Rabbi recounts ‘best page’ of Jewish history
Refugees from Nazi Europe found welcome in China and Japan
While Jews were being persecuted, murdered, and forced into ghettos in Europe, they were welcomed for centuries in the East, where they were viewed as “the sugar in the tea.”
“We are blinded by the Western world,” declared Rabbi Marvin Tokayer, who has lived with and studied the Jews who found refuge in the Far East. “We think of Jews as living in Europe, the Middle East, and America, but there is another page in Jewish history.”
Speaking June 5 at Temple Beth El of Somerset, Tokayer referred to it as “the best page” of Jewish history, pointing out that the first prime minister of Singapore was Jewish and that a vibrant Jewish community remains there.
Tokayer served as military chaplain with the U.S. Army in Japan and returned after his discharge to serve for eight years as rabbi to the country’s Jewish community. He has written 20 books in Japanese — including several best-sellers — discovered the last of the Chinese Jews, and located a long-lost Jewish cemetery in Nagasaki.

▶ [Data under study]

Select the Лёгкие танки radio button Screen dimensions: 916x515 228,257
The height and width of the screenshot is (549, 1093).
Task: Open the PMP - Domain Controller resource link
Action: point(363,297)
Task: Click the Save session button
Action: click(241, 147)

▶ [Exercise details] According to the article about Rabbi Marvin Tokayer, how many years did he serve as rabbi to Japan's Jewish community?

▶ [Result for this task] Eight years.